The S protein is processed by host cell furin or another cellular
protease to yield the mature S1 and S2 proteins
[11,12].
The S1 fragment which contains RBD (receptor-binding domain) is
responsible for receptor binding while a second cleavage of S2 leads to
the release of a fusion peptide after viral attachment to host cell
receptor.

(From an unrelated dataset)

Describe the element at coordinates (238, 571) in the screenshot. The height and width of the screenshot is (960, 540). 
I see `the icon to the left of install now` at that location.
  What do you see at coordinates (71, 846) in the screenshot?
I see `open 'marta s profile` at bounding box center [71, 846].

It was reported that the SARS-CoV-2 S binds human
angiotensin-converting enzyme 2 (ACE2) with higher affinity than
SARS-CoV spike protein [13]. Due to
the great importance in determining the host specificity and infection
efficiency, the coronavirus spike glycoprotein is the key target for
vaccines, therapeutic antibodies and diagnostics
[14,15].
With the increasing amount of sequencing data of SARS-CoV-2 deposited in
public databases, the characteristics of genomic variance of different
isolates are emerging [16-19]. Here,
more than 17,000 SARS-CoV-2 complete genome sequences were analyzed to
provide a landscape of mutations of this novel coronavirus. Furthermore,
the genome embeddings method was used to infer the genome similarity,
providing novel insights into the phylogenetic origin of SARS-CoV-2.